[TASK TO CARRY OUT] Give back every entry below, exactly as written.

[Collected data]
# # #
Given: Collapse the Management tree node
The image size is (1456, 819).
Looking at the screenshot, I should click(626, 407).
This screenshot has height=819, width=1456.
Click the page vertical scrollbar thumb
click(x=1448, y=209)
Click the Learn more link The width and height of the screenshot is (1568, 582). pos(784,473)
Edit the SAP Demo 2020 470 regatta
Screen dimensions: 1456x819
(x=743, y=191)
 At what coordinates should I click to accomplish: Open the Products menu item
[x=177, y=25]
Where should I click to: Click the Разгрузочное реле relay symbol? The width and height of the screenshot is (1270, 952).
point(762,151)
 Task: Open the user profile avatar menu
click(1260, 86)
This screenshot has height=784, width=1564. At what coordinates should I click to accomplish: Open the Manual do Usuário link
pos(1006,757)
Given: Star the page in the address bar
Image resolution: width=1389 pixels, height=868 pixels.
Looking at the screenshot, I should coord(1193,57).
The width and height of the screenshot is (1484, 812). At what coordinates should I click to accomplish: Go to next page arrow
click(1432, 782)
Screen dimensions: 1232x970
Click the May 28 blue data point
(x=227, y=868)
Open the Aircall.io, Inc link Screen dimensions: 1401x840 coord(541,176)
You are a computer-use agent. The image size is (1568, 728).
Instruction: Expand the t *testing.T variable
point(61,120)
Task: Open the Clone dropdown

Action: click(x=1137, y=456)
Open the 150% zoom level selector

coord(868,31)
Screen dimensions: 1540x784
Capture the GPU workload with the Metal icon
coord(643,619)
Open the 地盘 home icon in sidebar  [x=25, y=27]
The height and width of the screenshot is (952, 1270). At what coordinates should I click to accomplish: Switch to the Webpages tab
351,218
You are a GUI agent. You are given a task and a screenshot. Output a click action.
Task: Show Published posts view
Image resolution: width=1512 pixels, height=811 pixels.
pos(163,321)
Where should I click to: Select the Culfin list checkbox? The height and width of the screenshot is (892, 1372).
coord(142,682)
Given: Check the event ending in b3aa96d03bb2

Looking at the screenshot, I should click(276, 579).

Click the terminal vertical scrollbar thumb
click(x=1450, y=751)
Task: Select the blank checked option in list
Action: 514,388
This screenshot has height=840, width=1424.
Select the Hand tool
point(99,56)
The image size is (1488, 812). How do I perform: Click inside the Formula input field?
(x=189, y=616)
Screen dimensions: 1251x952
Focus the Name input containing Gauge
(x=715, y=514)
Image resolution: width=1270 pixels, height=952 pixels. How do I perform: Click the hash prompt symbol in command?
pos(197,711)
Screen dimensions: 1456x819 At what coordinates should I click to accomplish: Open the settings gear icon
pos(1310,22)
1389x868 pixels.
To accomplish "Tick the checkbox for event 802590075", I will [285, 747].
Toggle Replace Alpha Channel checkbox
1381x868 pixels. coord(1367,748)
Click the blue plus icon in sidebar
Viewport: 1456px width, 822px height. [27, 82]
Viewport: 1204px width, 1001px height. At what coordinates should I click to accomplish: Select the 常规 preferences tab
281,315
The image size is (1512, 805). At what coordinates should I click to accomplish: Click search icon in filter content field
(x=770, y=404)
# # #
[EXERCISE ANSWER]
Given: Collapse the Management tree node
The image size is (1456, 819).
Looking at the screenshot, I should click(626, 407).
This screenshot has height=819, width=1456.
Click the page vertical scrollbar thumb
click(x=1448, y=209)
Click the Learn more link The width and height of the screenshot is (1568, 582). pos(784,473)
Edit the SAP Demo 2020 470 regatta
Screen dimensions: 1456x819
(x=743, y=191)
 At what coordinates should I click to accomplish: Open the Products menu item
[x=177, y=25]
Where should I click to: Click the Разгрузочное реле relay symbol? The width and height of the screenshot is (1270, 952).
point(762,151)
 Task: Open the user profile avatar menu
click(1260, 86)
This screenshot has height=784, width=1564. At what coordinates should I click to accomplish: Open the Manual do Usuário link
pos(1006,757)
Given: Star the page in the address bar
Image resolution: width=1389 pixels, height=868 pixels.
Looking at the screenshot, I should coord(1193,57).
The width and height of the screenshot is (1484, 812). At what coordinates should I click to accomplish: Go to next page arrow
click(1432, 782)
Screen dimensions: 1232x970
Click the May 28 blue data point
(x=227, y=868)
Open the Aircall.io, Inc link Screen dimensions: 1401x840 coord(541,176)
You are a computer-use agent. The image size is (1568, 728).
Instruction: Expand the t *testing.T variable
point(61,120)
Task: Open the Clone dropdown

Action: click(x=1137, y=456)
Open the 150% zoom level selector

coord(868,31)
Screen dimensions: 1540x784
Capture the GPU workload with the Metal icon
coord(643,619)
Open the 地盘 home icon in sidebar  [x=25, y=27]
The height and width of the screenshot is (952, 1270). At what coordinates should I click to accomplish: Switch to the Webpages tab
351,218
You are a GUI agent. You are given a task and a screenshot. Output a click action.
Task: Show Published posts view
Image resolution: width=1512 pixels, height=811 pixels.
pos(163,321)
Where should I click to: Select the Culfin list checkbox? The height and width of the screenshot is (892, 1372).
coord(142,682)
Given: Check the event ending in b3aa96d03bb2

Looking at the screenshot, I should click(276, 579).

Click the terminal vertical scrollbar thumb
click(x=1450, y=751)
Task: Select the blank checked option in list
Action: 514,388
This screenshot has height=840, width=1424.
Select the Hand tool
point(99,56)
The image size is (1488, 812). How do I perform: Click inside the Formula input field?
(x=189, y=616)
Screen dimensions: 1251x952
Focus the Name input containing Gauge
(x=715, y=514)
Image resolution: width=1270 pixels, height=952 pixels. How do I perform: Click the hash prompt symbol in command?
pos(197,711)
Screen dimensions: 1456x819 At what coordinates should I click to accomplish: Open the settings gear icon
pos(1310,22)
1389x868 pixels.
To accomplish "Tick the checkbox for event 802590075", I will [285, 747].
Toggle Replace Alpha Channel checkbox
1381x868 pixels. coord(1367,748)
Click the blue plus icon in sidebar
Viewport: 1456px width, 822px height. [27, 82]
Viewport: 1204px width, 1001px height. At what coordinates should I click to accomplish: Select the 常规 preferences tab
281,315
The image size is (1512, 805). At what coordinates should I click to accomplish: Click search icon in filter content field
(x=770, y=404)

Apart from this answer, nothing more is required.